Friday, February 2, 2007

Pidato Presiden

Oleh Jeffrie Geovanie
Direktur Eksekutif The Indonesian Institute

Sempat maju mundur, akhirnya pidato awal tahun Presiden Susilo Bambang Yudhoyono terwujud juga,. di Istana Merdeka, Rabu (31/1) sore. Dalam pidatonya, antara lain SBY menekankan perlunya stabilitas nasional.

"Gerakan dan cara-cara berpolitik yang nyata-nyata mengguncangkan stabilitas nasional kita, apalagi bersifat inkonstitusional, tentu harus kita hentikan, meskipun tetap dengan cara-cara yang demokratis dan menjunjung tinggi supremasi hukum," kata Presiden.

Apa yang disampaikan SBY ini menurut saya merupakan kelanjutan dari pernyataan sebelumnya bahwa memasuki tahun 2007 Presiden akan bertindak lebih tegas dan tidak melakukan kompromi-kompromi politik.

Kita menyambut baik pernyataan presiden yang selama ini dinilai kurang tegas, tersandra oleh keinginan partai-partai dan hegemoni internasional.
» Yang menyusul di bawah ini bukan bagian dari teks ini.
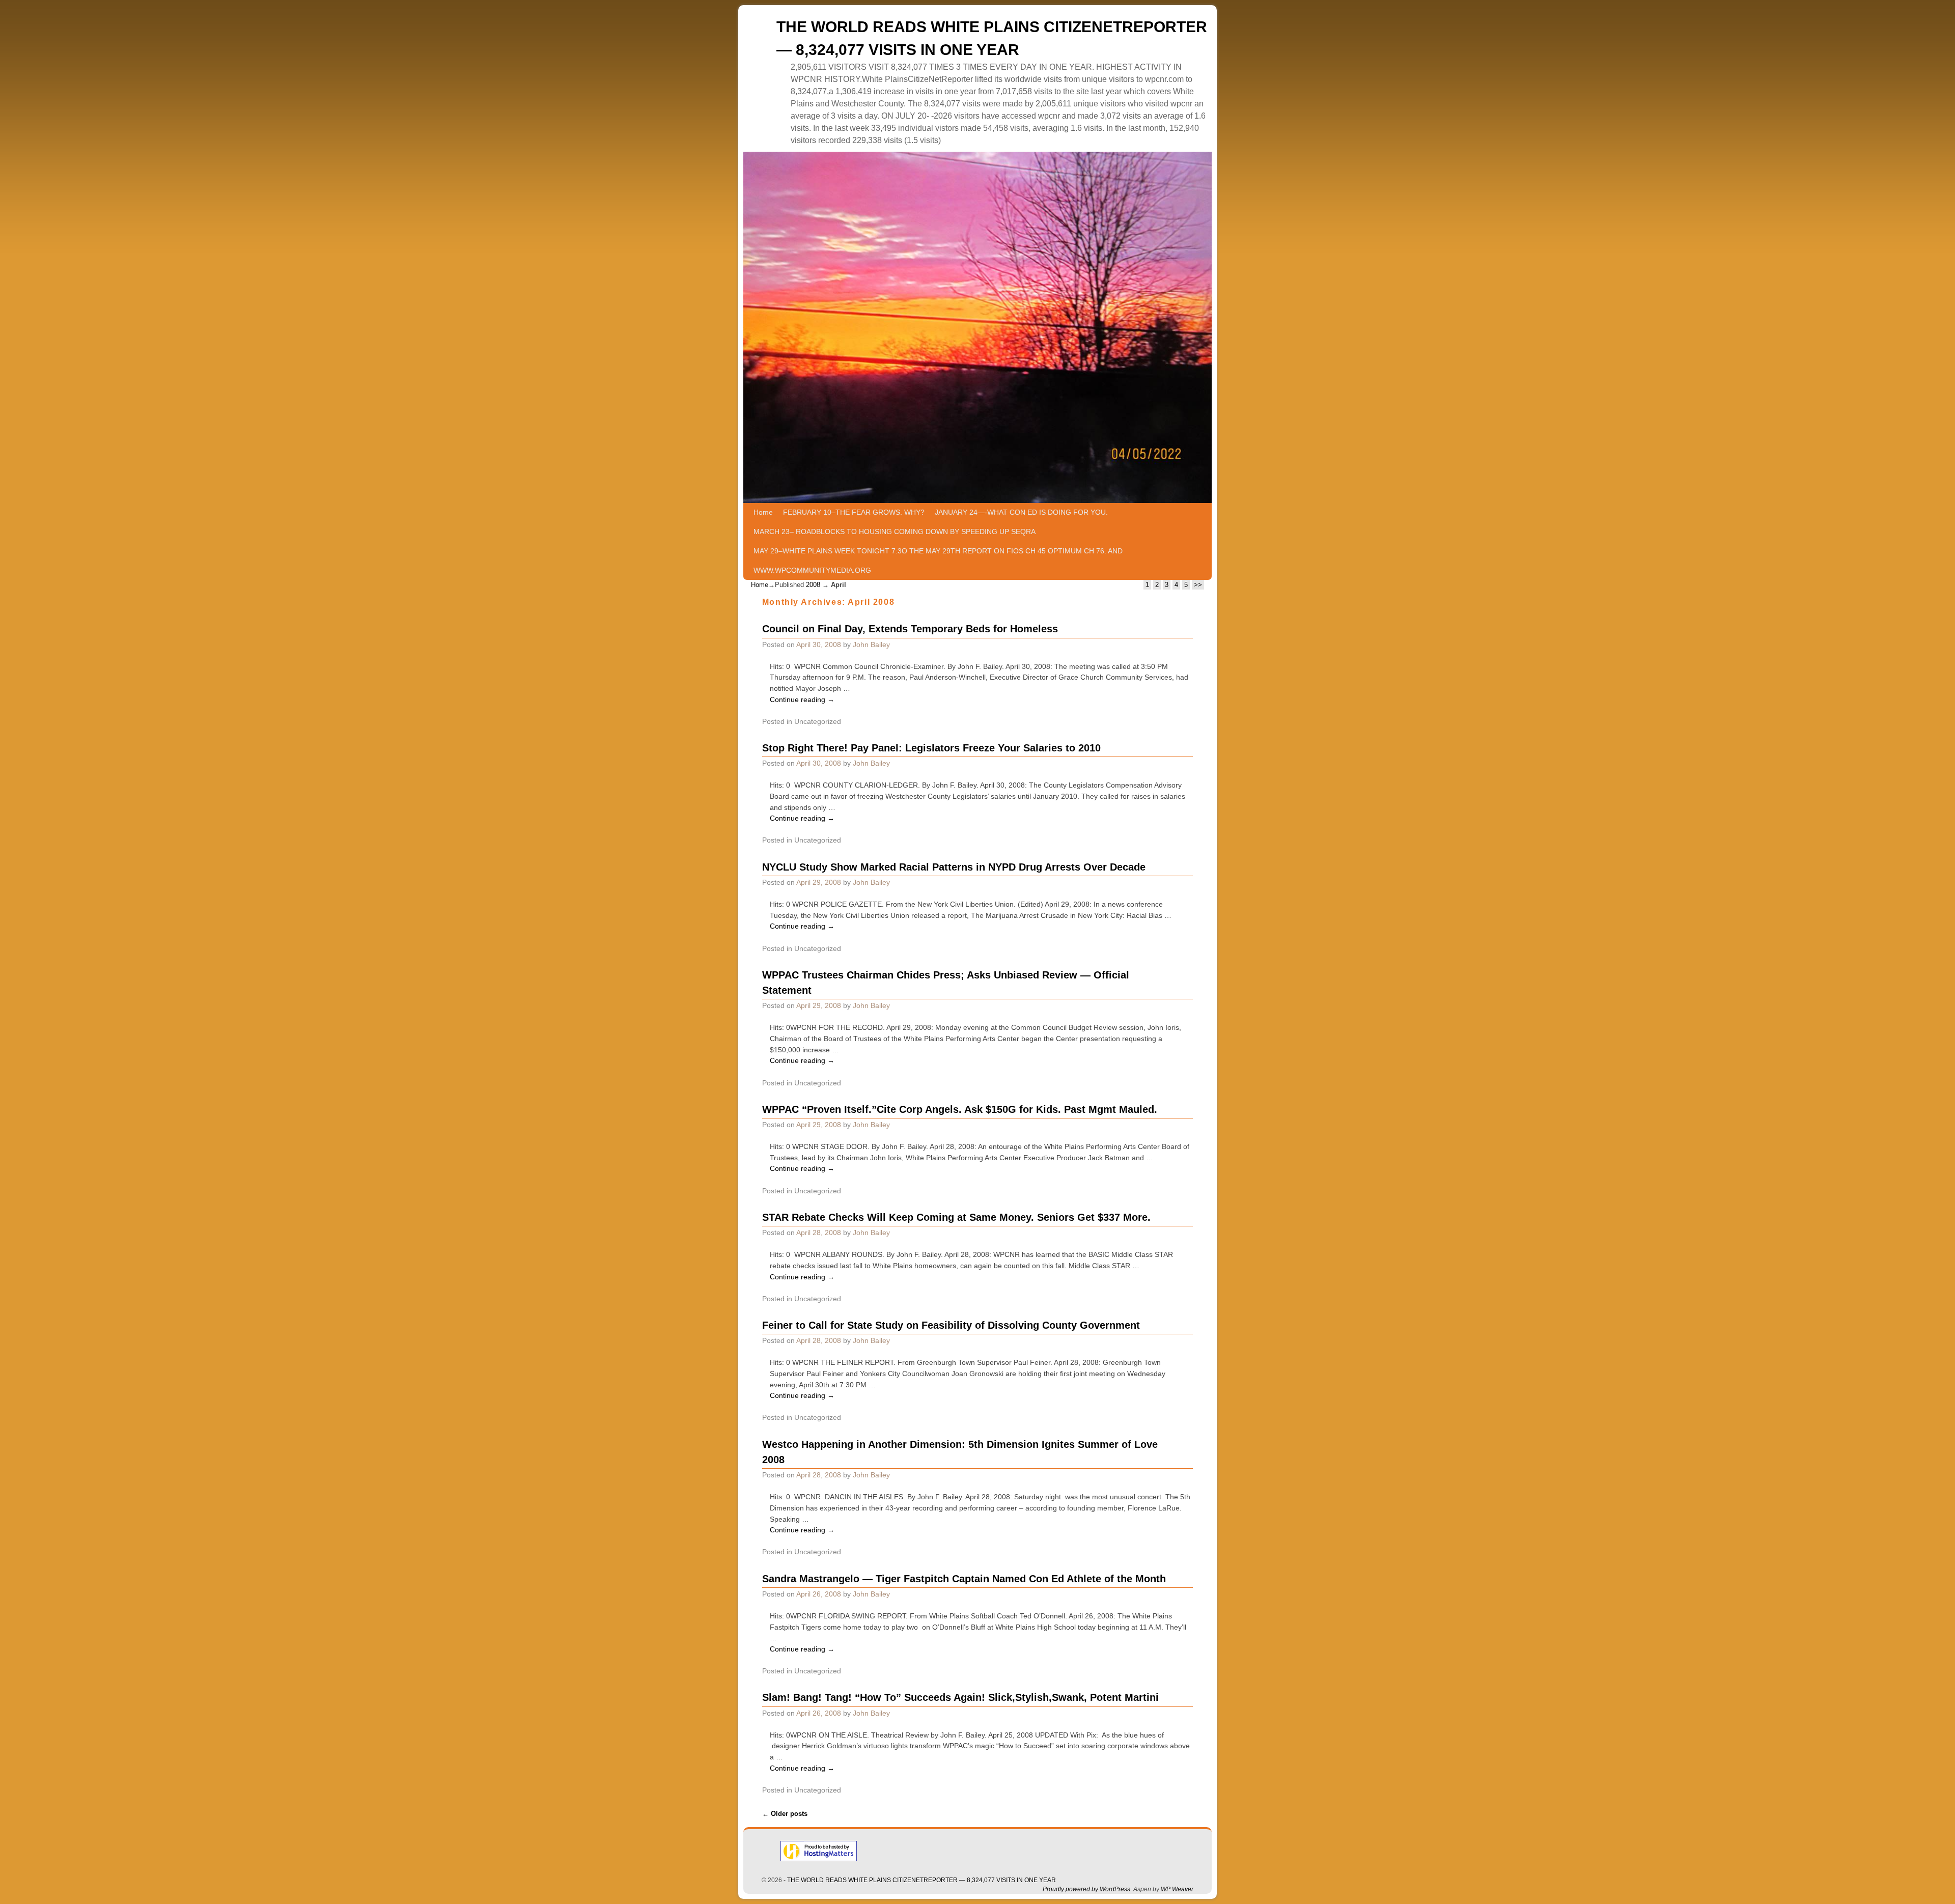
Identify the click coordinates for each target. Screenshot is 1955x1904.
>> (1198, 585)
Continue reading (802, 699)
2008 (813, 585)
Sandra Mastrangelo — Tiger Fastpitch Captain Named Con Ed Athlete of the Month (964, 1578)
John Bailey (871, 644)
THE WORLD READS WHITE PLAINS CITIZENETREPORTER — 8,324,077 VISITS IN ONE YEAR (921, 1880)
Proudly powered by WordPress (1086, 1889)
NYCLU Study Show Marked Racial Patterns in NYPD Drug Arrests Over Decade (954, 867)
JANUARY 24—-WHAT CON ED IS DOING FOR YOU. (1021, 512)
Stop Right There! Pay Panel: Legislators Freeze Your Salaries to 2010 (931, 747)
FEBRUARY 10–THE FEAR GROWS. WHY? (854, 512)
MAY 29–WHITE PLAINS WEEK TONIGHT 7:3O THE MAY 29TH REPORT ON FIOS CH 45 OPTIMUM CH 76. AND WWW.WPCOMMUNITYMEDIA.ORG (938, 560)
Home (763, 512)
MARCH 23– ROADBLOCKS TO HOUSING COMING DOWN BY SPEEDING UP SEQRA (894, 531)
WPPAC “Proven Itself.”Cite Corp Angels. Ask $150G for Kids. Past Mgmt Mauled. (959, 1109)
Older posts (784, 1813)
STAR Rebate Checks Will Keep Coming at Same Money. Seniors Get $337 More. (956, 1217)
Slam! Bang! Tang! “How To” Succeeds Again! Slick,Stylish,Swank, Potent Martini (960, 1697)
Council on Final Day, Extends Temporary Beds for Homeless (910, 628)
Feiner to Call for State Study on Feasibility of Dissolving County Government (951, 1325)
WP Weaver (1177, 1889)
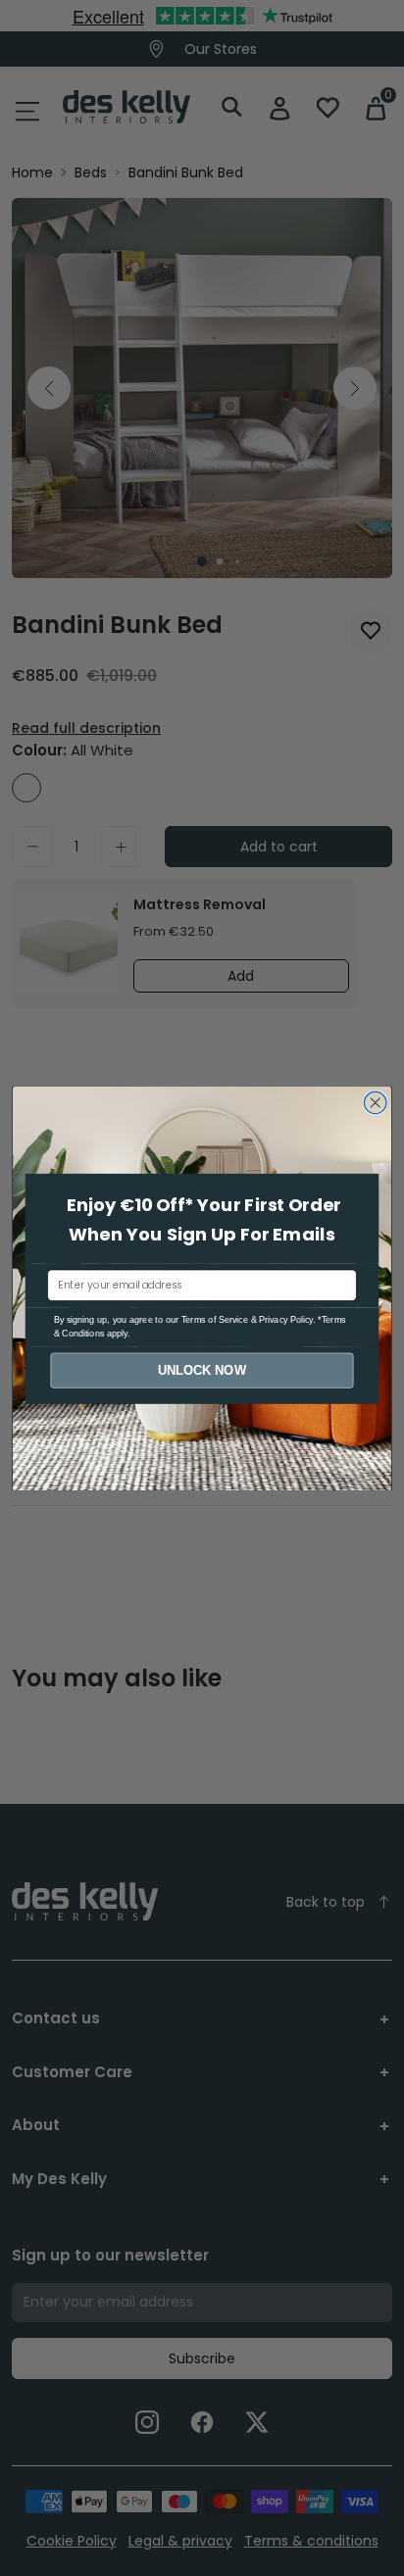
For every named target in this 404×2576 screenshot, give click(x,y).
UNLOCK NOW (201, 1370)
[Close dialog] (375, 1103)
Kita tunggu, beberapa hari kedepan, apakah pernyataannya itu benar-benar direalisasikan.

Langkah pembubaran Consultative Group on Indonesia (CGI) barangkali salah satu bukti keberanian SBY, begitu pun upaya-upayanya yang keras dalam memberantas terorisme dan jaringan narkoba. Dengan langkah-langkahnya ini, nama baik Indonesia mulai terangkat di dunia internasional. Amien Rais yang terkenal kritis terhadap SBY pun mengakui nilai positif ini.

Masalahnya, nama baik di mata internasional –kalau benar demikian—tidak cukup punya pengaruh signifikan untuk memperbaiki kondisi sosial politik dalam negeri. Masih dibutuhkan ketegasan-ketagasan lain, misalnya dalam menjamin keamanan investasi baik dalam maupun luar negeri, memperbaiki peraturan ketenagakerjaan, dan UU tentang Perpajakan.

Keberhasilan membuat UU yang dilakukan rezim sebelumnya, meskipun didukung oleh kekuatan partai besar, harus berani dirombak jika UU tersebut terbukti bisa menghambat lajunya perekonomian nasional. Jika perombakan dihambat parlemen (karena tidak didukung partai besar), Presiden harus berani mengeluarkan Peraturan Pemerintah Pengganti UU atau yang semacamnya. Sepanjang tujuannya untuk memajukan dan menyejahterakan rakyat, saya kira, langkah-langkah terobosan semacam itu perlu dilakukan.

Selain itu, keberanian Presiden juga ditunggu dalam rangka memperbaiki kinerja para pembantunya. Terhadap menteri-menteri yang terbukti gagal, atau terbukti melakukan kesalahan fatal, Presiden harus berani menggantinya dengan yang lebih kapabel, meskipun menteri yang bersangkutan didukung oleh kekuatan partai besar. Untuk memperbaiki kinerja pemerintahan, kompromi dengan (kepentingan) partai-partai seyogianya ditinggalkan.

Transisi demokrasi di negeri ini sudah berjalan lebih dari satu windu, ditandai dengan euforia politik dan kebebasan berekspresi yang luar biasa. Kita tidak ingin transisi ini berkepanjangan. Di samping kebebasan, rakyat juga butuh kesejahteraan. Karenanya, sudah tinggi saatnya bagi pemerintah untuk melakukan penataan dengan membangun stabilitas politik, bukan dengan tangan besi, melainkan dengan penataan birokrasi dan perundang-undangan yang kondusif bagi perbaikan perekonomian nasional, tentu saja dengan tetap berpegang pada prinsip-prinsip demokrasi dan hak-hak asasi manusia.